Although the pH of days 60 and 90 was significantly different from the initial day, the pH of all stability conditions fell in the range of 5.0 to 5.5 (Figure 1A). The viscosity of the formulation during days 30, 60, and 90 significantly increased (Figure 1B), with a viscosity of 68.47 ± 2.36 to 98.53 ± 1.15 Pa was classified as a cream formulation, with quite low viscosity compared to day 1, which characteristics represent a serum.  The quercetin remaining was at 25 and 40 °C day 90 was 101.7 ± 0.9 to 103.6 ± 0.4%, which fell in the criterion of the topical formulation in the United States Pharmacopeia (USP 46, 2023), While the temperature of 4°C for 60 days, the quercetin remaining was 82.9 ± 0.4% (Figure 1C). These revealed that the quercetin may re-crystal at low temperatures, as the solubility of quercetin was 2.15 and 665 µg/mL at 25 and 140 °C (Srinivas et al., 2010). However, the antioxidant activity at 4, 25, and 40°C for 90 days remained comparable to the standard quercetin (84.70% at 40 μg/mL), and no significant difference from the initial day (except at 25°C, day 90) (Figure 1D).

Figure 2. FTIR spectra of the shed snake skin after the skin permeation study.

Figure 3. DSC thermogram of the shed snake skin after the skin permeation study.

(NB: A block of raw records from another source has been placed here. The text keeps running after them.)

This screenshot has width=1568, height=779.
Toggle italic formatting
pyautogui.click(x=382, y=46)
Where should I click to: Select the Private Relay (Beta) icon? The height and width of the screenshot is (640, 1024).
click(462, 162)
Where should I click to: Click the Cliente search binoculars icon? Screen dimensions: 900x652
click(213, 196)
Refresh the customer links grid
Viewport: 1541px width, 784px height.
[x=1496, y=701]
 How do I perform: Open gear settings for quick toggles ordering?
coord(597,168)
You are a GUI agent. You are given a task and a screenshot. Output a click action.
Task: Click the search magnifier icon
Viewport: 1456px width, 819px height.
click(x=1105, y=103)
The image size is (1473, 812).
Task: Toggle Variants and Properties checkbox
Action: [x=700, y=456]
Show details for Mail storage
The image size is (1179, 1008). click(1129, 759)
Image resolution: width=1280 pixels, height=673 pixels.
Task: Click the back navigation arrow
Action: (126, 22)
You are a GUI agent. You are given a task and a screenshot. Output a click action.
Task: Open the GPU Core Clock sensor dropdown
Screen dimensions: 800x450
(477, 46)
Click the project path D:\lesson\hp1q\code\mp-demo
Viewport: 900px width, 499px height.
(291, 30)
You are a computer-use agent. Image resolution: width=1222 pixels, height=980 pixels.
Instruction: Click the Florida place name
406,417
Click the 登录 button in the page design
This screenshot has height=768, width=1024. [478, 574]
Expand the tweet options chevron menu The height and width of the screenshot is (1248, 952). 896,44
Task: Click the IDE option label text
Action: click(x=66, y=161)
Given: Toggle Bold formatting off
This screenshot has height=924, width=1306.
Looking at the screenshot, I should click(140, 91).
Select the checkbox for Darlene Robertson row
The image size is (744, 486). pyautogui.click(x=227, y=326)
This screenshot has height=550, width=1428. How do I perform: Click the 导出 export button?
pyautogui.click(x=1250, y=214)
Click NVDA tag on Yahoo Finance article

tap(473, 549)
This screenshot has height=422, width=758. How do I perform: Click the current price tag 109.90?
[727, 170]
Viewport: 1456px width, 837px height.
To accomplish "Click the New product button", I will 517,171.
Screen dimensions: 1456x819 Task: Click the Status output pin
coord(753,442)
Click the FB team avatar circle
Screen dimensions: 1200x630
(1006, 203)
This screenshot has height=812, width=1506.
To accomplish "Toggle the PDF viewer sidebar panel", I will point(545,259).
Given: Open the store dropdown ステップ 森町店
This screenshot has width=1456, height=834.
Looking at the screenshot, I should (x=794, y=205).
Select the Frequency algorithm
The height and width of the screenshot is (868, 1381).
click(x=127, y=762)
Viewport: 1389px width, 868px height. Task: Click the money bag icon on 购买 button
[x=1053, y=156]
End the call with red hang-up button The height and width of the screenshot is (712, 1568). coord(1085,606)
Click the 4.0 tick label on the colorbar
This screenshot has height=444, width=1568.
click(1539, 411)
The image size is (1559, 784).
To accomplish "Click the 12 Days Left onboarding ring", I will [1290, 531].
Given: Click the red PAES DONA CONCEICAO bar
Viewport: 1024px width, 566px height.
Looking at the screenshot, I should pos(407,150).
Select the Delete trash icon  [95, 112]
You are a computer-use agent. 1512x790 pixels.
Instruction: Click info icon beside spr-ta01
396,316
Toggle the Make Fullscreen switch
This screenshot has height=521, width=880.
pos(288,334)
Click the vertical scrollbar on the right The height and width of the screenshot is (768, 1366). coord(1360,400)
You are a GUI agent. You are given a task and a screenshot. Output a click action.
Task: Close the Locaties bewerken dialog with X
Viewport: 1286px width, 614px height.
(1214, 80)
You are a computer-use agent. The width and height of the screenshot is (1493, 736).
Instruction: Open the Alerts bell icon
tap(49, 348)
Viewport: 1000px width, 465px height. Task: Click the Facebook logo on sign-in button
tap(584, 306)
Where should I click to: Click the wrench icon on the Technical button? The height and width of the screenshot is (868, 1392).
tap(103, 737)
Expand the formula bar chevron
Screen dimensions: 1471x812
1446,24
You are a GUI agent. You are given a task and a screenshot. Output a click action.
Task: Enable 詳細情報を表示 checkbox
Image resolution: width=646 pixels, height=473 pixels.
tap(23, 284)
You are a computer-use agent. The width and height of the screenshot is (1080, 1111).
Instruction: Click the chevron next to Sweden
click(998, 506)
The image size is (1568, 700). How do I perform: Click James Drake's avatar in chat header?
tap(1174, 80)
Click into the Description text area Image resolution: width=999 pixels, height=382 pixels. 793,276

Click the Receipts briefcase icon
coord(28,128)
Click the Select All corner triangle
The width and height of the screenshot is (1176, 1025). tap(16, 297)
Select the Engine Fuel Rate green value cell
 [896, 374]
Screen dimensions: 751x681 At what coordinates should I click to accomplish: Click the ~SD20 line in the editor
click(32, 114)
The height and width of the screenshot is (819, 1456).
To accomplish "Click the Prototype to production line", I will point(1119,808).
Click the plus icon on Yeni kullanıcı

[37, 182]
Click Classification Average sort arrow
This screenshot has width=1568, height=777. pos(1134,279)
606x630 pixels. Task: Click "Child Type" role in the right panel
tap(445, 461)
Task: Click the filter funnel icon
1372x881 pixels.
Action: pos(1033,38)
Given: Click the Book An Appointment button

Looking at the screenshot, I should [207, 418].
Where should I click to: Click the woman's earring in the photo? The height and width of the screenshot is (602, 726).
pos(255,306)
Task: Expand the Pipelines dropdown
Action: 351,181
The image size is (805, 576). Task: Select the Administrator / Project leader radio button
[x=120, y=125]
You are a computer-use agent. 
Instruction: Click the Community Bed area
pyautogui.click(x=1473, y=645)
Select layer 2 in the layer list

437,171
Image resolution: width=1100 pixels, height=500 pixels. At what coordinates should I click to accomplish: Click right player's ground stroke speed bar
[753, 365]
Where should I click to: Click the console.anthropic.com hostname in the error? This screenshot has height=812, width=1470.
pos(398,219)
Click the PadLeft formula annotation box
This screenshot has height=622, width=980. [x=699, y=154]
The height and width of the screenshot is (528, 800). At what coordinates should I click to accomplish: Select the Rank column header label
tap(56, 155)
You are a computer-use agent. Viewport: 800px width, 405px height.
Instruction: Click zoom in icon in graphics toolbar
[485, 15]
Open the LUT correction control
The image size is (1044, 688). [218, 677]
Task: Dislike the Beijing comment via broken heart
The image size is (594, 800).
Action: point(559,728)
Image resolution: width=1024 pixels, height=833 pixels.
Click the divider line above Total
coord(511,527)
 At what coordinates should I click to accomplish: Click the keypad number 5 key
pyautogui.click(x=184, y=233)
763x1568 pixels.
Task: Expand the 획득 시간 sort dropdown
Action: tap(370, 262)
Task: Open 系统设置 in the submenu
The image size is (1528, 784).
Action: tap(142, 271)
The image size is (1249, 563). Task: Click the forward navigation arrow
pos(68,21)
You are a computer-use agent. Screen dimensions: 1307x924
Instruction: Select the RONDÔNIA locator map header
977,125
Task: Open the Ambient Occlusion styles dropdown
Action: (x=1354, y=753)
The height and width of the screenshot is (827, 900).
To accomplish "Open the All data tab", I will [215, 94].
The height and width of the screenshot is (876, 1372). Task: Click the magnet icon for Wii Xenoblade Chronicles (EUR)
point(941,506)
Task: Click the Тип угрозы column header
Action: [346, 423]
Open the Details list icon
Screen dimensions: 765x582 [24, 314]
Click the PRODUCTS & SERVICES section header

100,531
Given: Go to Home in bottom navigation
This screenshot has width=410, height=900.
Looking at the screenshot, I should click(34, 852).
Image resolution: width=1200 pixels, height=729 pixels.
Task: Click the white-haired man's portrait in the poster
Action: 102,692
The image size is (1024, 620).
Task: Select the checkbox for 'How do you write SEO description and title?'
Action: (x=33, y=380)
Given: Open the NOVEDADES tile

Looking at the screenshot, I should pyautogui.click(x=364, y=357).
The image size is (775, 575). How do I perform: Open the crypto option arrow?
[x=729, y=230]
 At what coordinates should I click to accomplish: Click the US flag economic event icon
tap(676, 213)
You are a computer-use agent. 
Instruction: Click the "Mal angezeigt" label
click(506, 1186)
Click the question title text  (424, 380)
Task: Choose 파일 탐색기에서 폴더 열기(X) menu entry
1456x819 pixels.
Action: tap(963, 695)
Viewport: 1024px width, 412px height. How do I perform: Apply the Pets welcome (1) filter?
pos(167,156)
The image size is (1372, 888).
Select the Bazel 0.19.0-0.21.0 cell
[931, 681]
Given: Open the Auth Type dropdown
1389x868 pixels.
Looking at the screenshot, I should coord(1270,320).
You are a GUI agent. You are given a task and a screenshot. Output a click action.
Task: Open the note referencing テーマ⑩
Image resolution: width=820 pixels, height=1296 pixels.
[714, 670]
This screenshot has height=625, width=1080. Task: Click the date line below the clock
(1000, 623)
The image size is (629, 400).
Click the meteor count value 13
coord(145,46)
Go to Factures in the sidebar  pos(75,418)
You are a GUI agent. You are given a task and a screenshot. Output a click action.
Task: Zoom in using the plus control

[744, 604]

The in vitro release profile indicated that the initial release rate of quercetin from the scar-reducing formulation (or Scar Q plus), the scar-reducing formulation incorporating shallot-micellar extract, and the shallot-micellar extract were not significantly different. The release rate of quercetin from the shallot-water extract was the lowest, while the release rate of the control was undetectable. The skin permeation via the snake skin indicated that the quercetin did not permeate the snake skin in this study. Thus, the mechanism of skin permeability was investigated. The FTIR spectra of untreated and treated skin with formulation exhibited greater broadening of peaks near 2,850 cm^-1 and 2,920 cm^-1 (Figure 2A). These results indicate that the C-H stretching at wavenumbers 2,920 and 2,850 cm^-1 (Figure 2B) and the amide peaks at wavenumbers 1,200-1,700 cm^-1 (Figure 2C) of skin treated with formulation were not different from that of intact untreated skin. The endothermic peak of the skin treated with formulation (70.59°C) was markedly different from that of the untreated skin (control) (77.06°C) (Figure 3B). Meanwhile, the peak at 230°C of the treated skin was absent (Figure 3C).

DISCUSSION

In formulating a pharmaceutical product for scar reduction, our focus revolved around three crucial criteria: the efficacy in reducing scars, the safety profile for the skin, and the stability of the formulation. Various scar-reducing formulations available in the market come in different forms, such as gels (Chanprapaph et al., 2012), silicone gels (Napavichayanun et al., 2022; Wananukul et al., 2013), creams (Esoje, Muazu, and Madu, 2016), patched (Conti et al., 2020; Prager and Gauglitz, 2018), spray (Ahmed et al., 2023) and serums. Recognizing the importance of customer satisfaction, our formulation prioritized a visually appealing appearance, characterized by a white serum with a mild aroma and features that make it non-sticky, easy to apply, and spread. Prior to evaluating the scar-reducing efficacy, a comprehensive assessment of skin safety and formulation stability was conducted. DermScan Asia Co., Ltd. performed a non-irritation test involving 20 healthy volunteers for our scar-reducing formulation, revealing no irritation.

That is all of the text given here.